Data for this exercise |
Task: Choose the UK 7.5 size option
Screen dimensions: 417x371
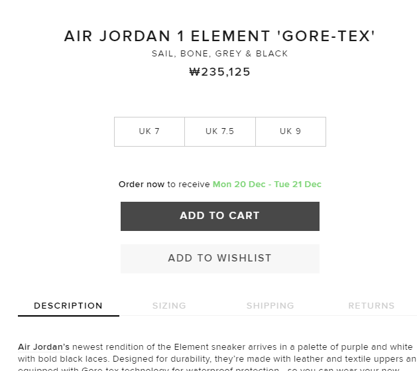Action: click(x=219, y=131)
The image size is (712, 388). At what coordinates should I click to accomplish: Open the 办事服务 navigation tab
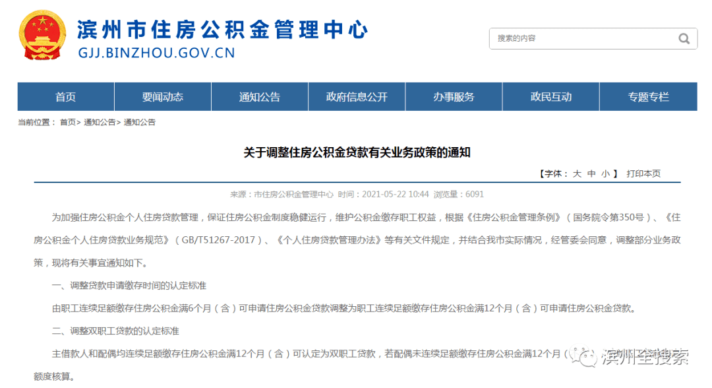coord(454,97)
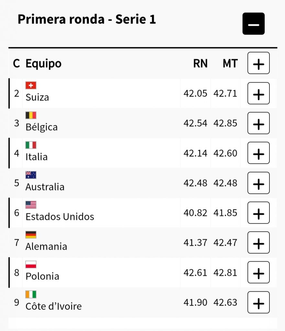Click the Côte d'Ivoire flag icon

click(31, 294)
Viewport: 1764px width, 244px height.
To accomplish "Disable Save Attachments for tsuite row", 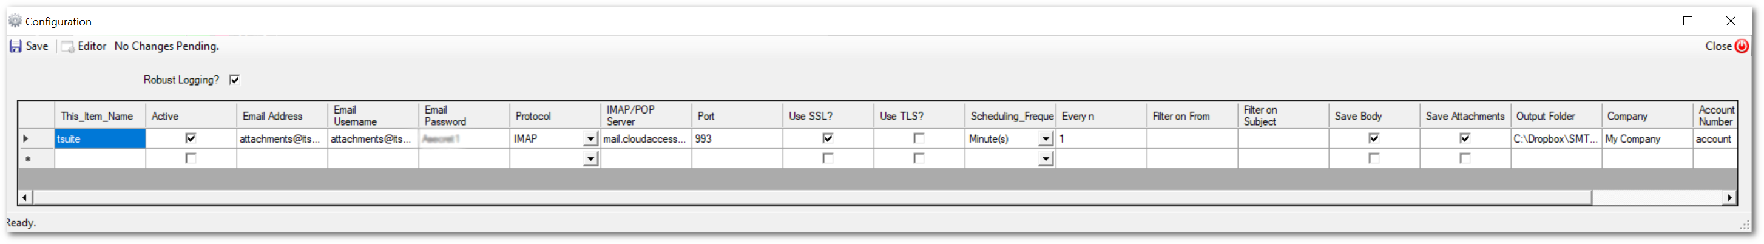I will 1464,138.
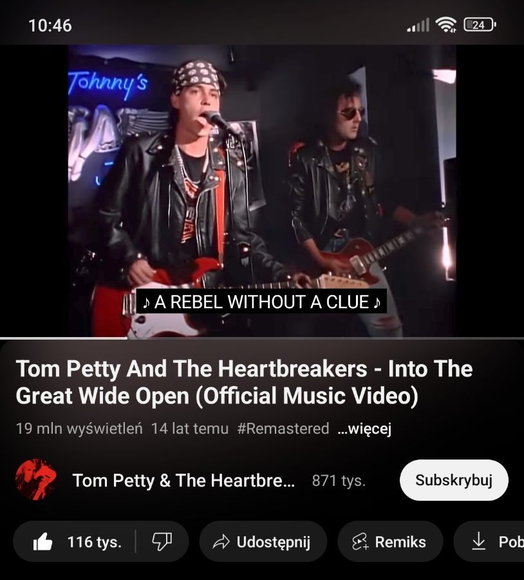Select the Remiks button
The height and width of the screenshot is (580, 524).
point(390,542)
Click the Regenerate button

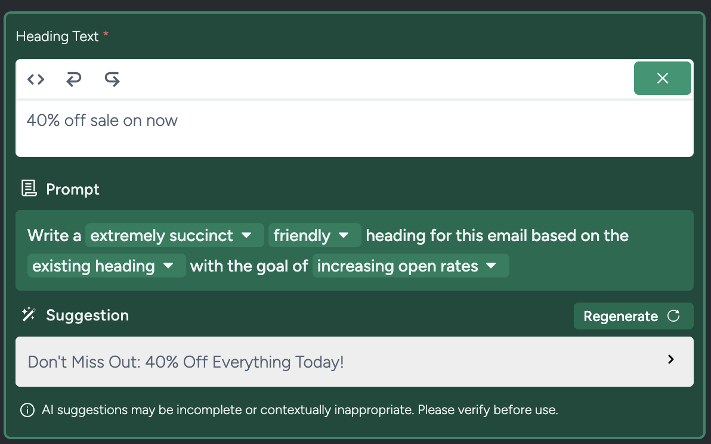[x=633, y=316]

Directions for this task |
Leave the pictures out and repeat exactly the lines from the beginning of the records to the line bearing "Viewport: 1764px width, 244px height.", both ends counted.

Written response |
Task: Choose the UK 7.5 size option
Screen dimensions: 417x371
Action: click(x=219, y=131)
The image size is (712, 388). At what coordinates should I click to accomplish: Open the 办事服务 navigation tab
coord(454,97)
Click the Côte d'Ivoire flag icon

click(31, 294)
Viewport: 1764px width, 244px height.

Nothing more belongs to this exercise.